I'm pretty sure what you did was 8.0569rad × 1somersault/2×π . Using order of operations, this is (8.0569rad × 1somersault/2)×π, so you multiplied by π, rather than dividing.

 

[jklgfds120]

thank you
is it correct to apply linear kinetics laws to determine the answer for 1a)?

 

[SammyS]

thank you
is it correct to apply linear kinetics laws to determine the answer for 1a)?

If you mean "Are angular (rotational) kinematics analogous to linear kinematics?", then, yes, you use them the same way.

 

[rwisz]

I would first like to commend you for your attempt at solving this problem using the appropriate equations and concepts from biomechanics.
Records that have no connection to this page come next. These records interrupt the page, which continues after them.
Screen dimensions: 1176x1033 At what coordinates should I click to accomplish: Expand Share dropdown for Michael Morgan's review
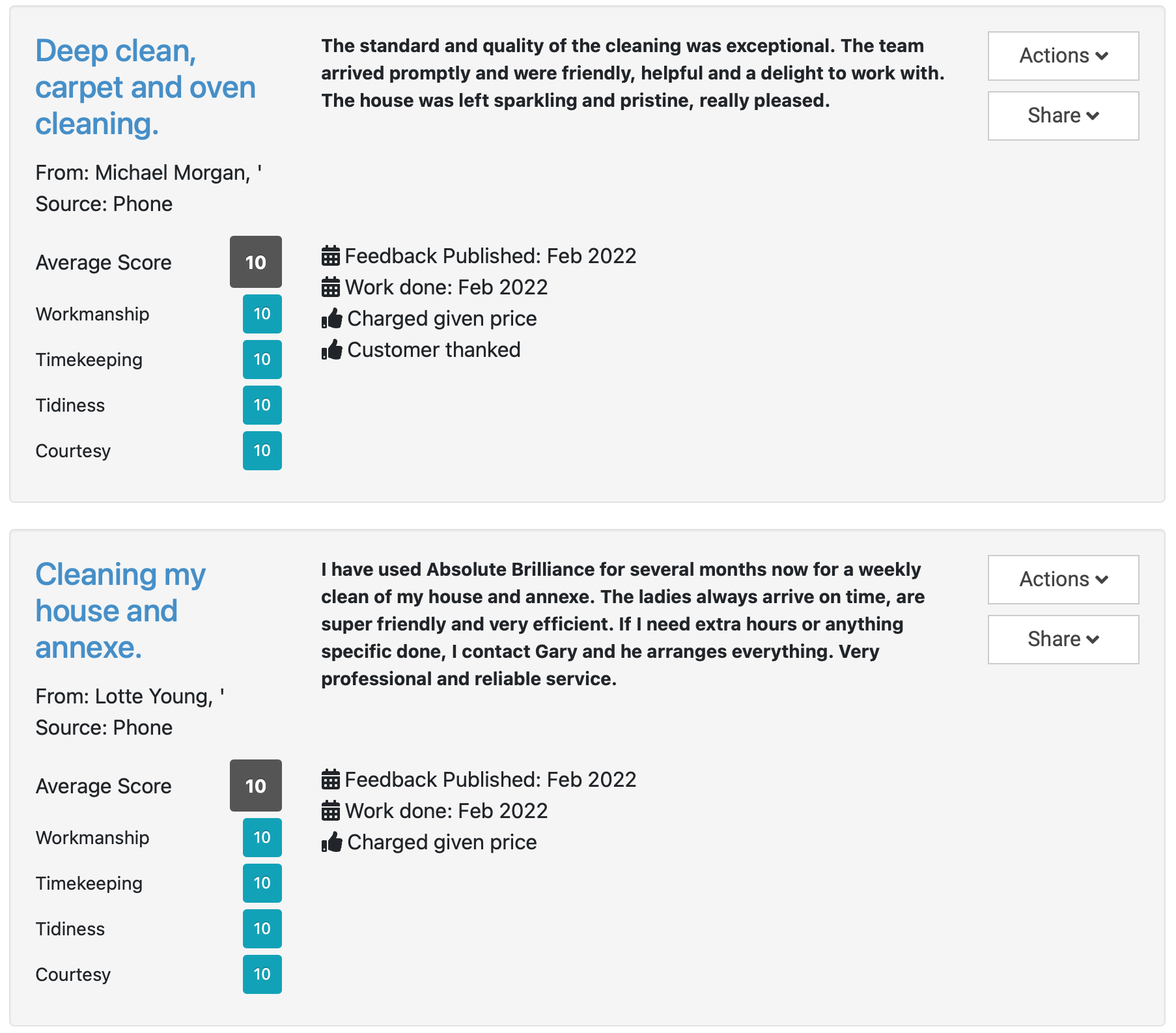(x=1063, y=116)
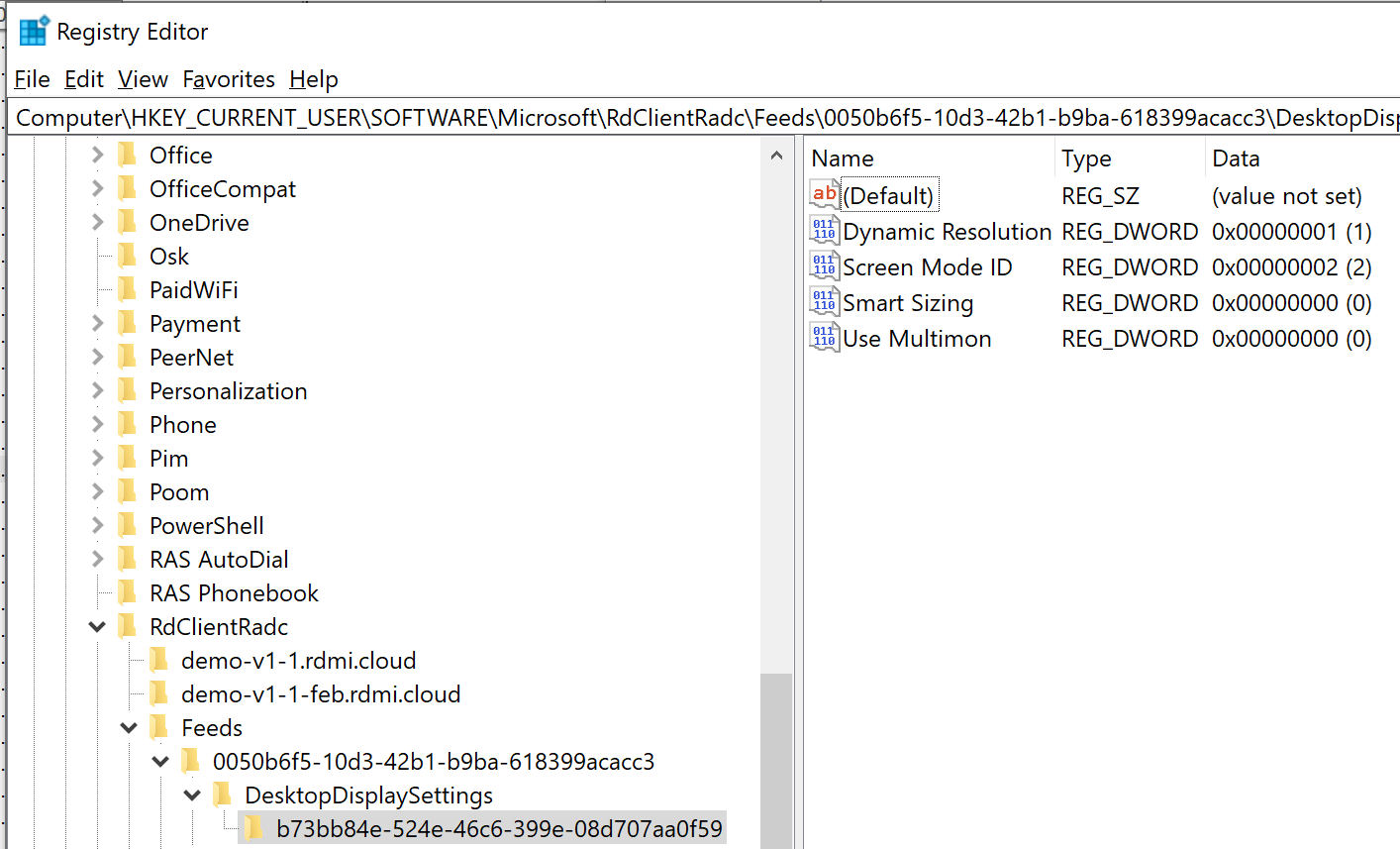Click the Screen Mode ID value icon

pyautogui.click(x=823, y=266)
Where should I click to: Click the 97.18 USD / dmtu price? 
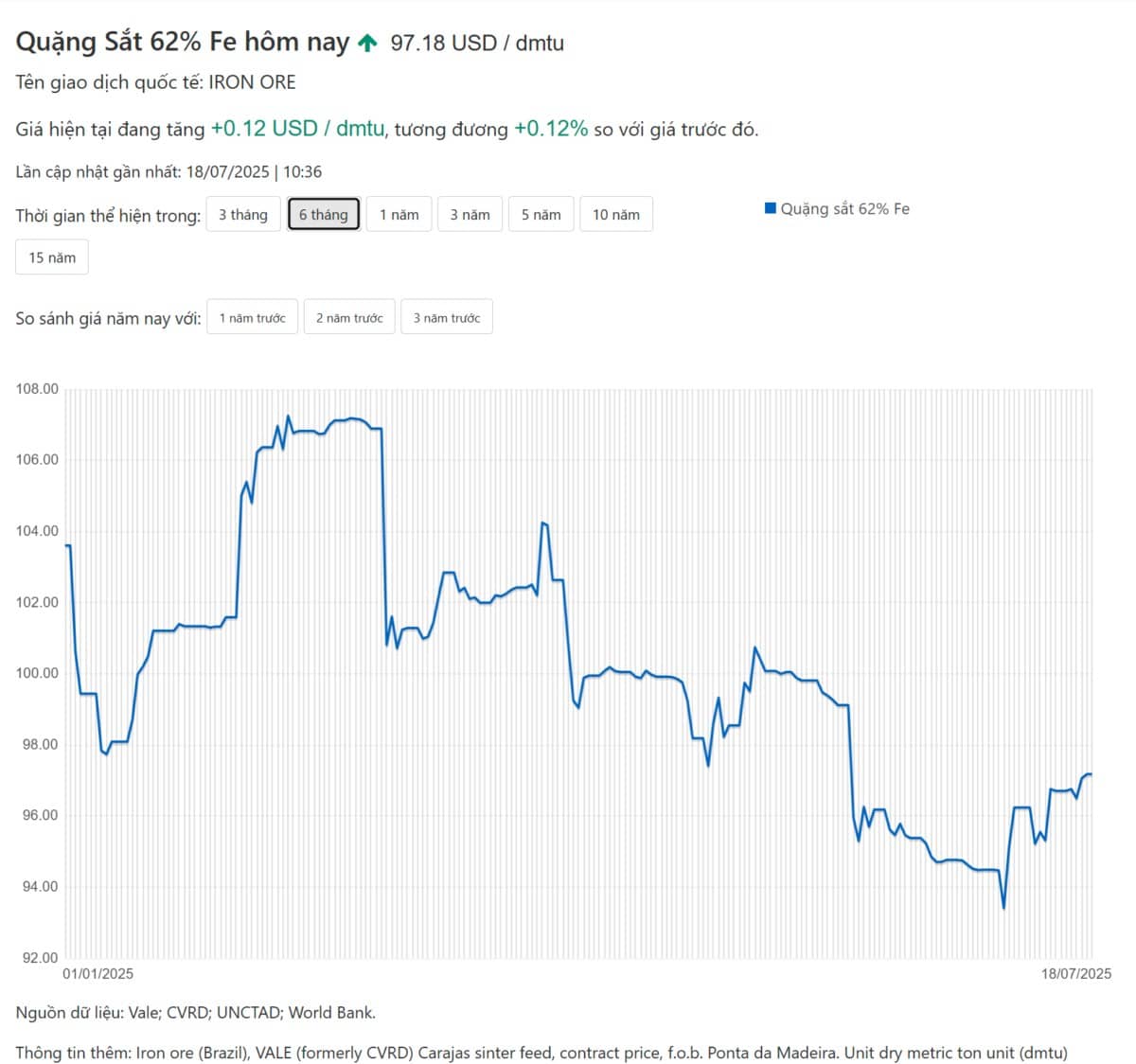(477, 44)
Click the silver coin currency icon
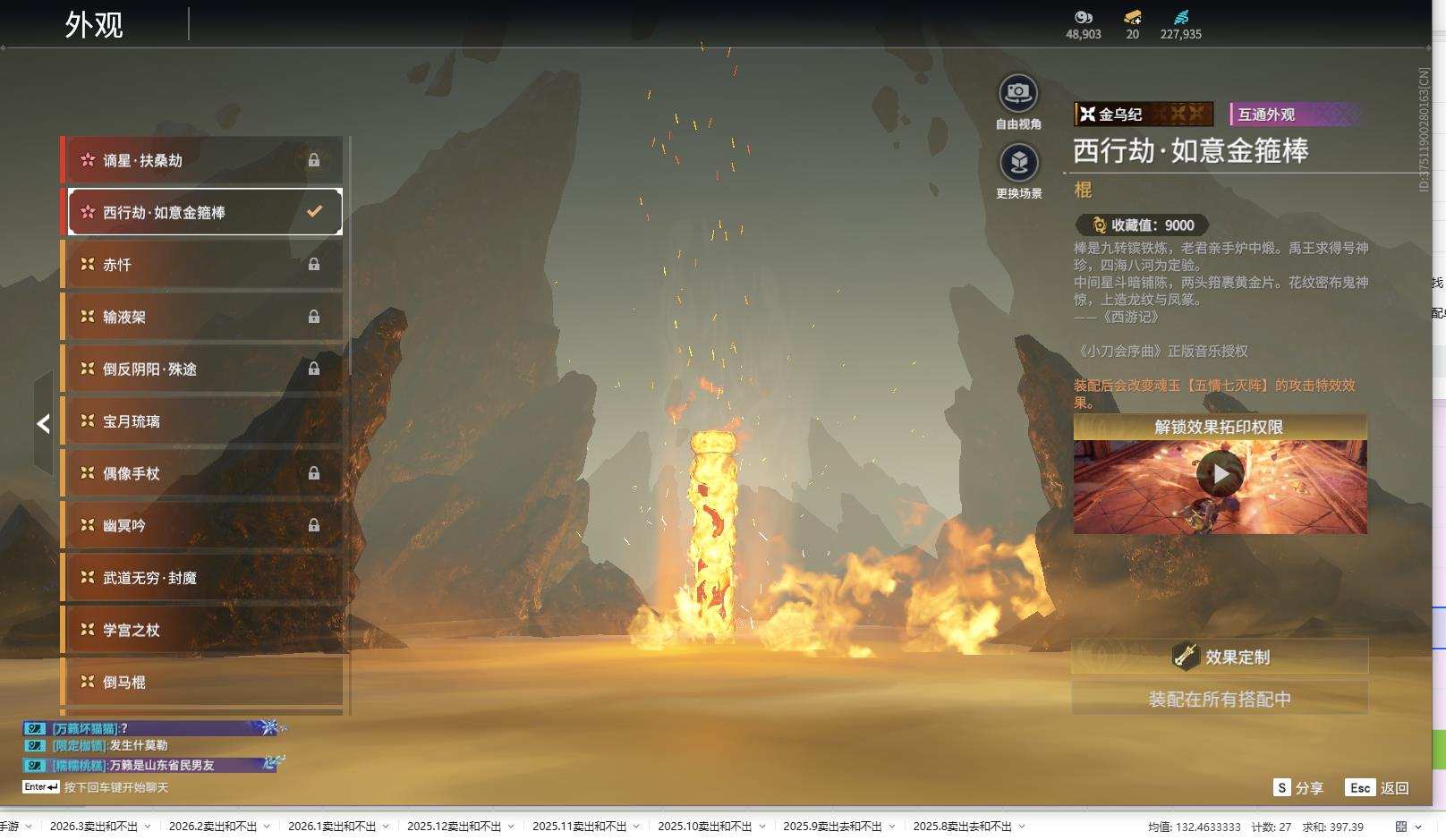The image size is (1446, 840). click(1083, 17)
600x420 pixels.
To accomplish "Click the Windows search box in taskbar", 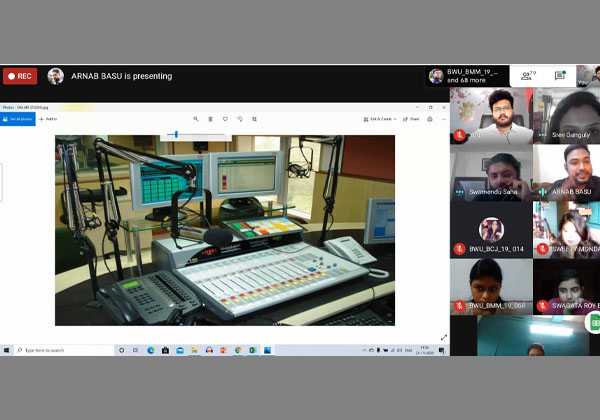I will (60, 350).
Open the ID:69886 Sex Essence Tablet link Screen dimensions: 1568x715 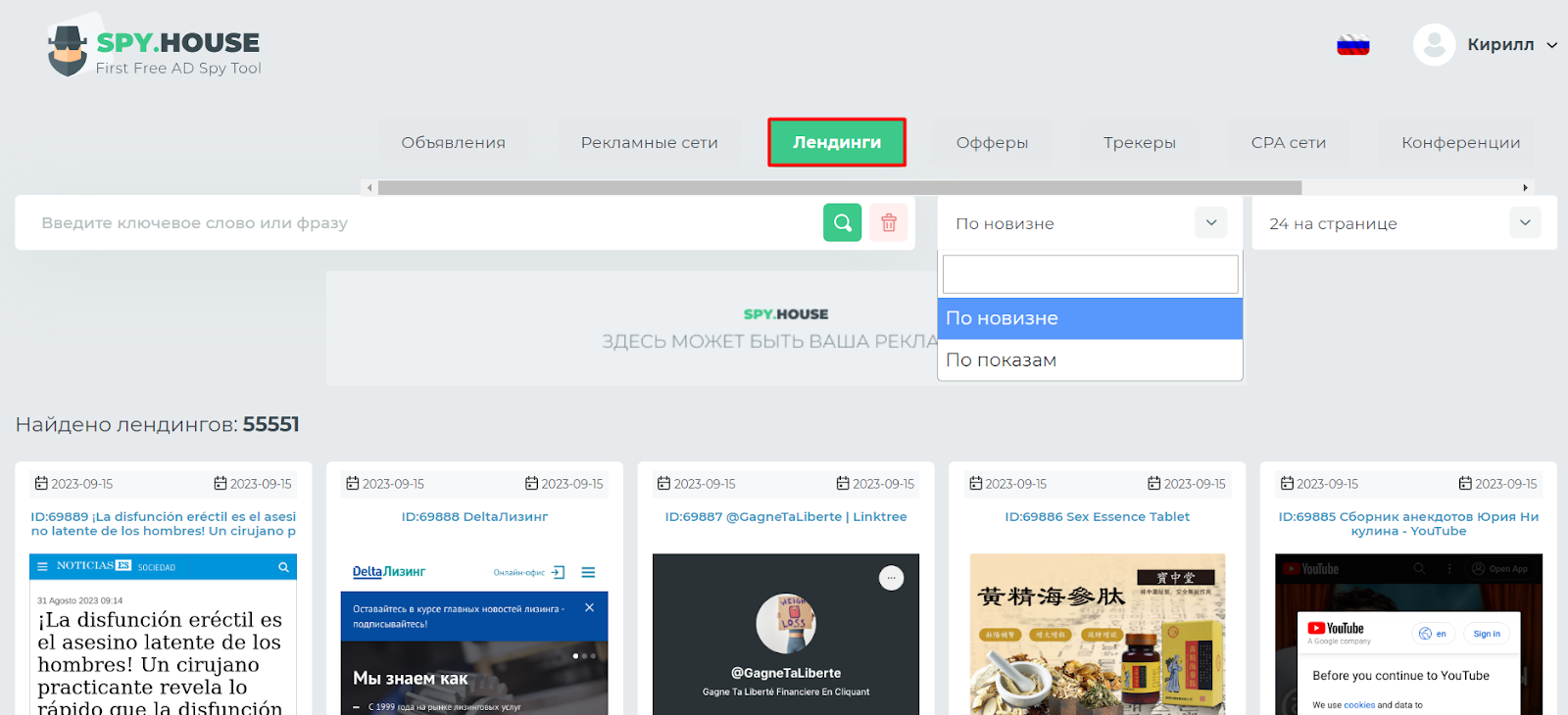coord(1097,516)
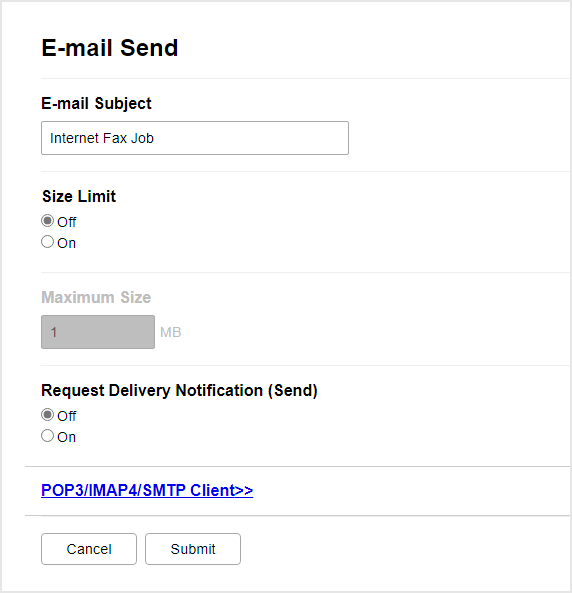Click the dimmed Maximum Size label
This screenshot has width=572, height=593.
point(96,297)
Your approach is generally correct, but there are a few areas where you can make some improvements.

a) Your use of the kinematic equations is appropriate. However, there is a mistake in your calculation for the number of somersaults. The formula for angular velocity (w = change in angular displacement / time) assumes that the object is rotating at a constant rate. In this case, the diver's angular velocity is not constant, as she must stop rotating 1m above the water. Therefore, you cannot simply multiply her angular velocity by the time it takes to reach 1m above the water to get the number of somersaults. Instead, you should use the formula for angular displacement (theta = w*t) to determine the total number of radians she rotates in the dive. Then, divide this by 2*pi radians to get the number of complete somersaults.

b) Again, your use of the formula for angular velocity is correct. However, as mentioned in part a), the diver's angular velocity is not constant. Therefore, you cannot use this formula to determine her angular velocity during piked somersaults. Instead, you should use the formula for angular displacement (theta = w*t) to determine the total number of radians she rotates in the piked dive. Then, divide this by the time it takes to complete 3 somersaults to get her average angular velocity during piked somersaults.

c) Your approach using the formula for angular acceleration is correct. However, as mentioned in part b), the diver's angular velocity is not constant. Therefore, you cannot use the formula for angular acceleration (alpha = (w2 - w1)/(t2 - t1)) to determine her angular acceleration during the transition from piked to tucked position. Instead, you should use the formula for angular velocity (w = change in angular displacement / time) to determine her angular velocity during the transition. Then, use the formula for angular acceleration to determine her angular acceleration.

Overall, your understanding of the concepts and equations involved in biomechanics is good. However, it is important to carefully consider the assumptions and limitations of each formula in order to apply them correctly. Keep up the good work!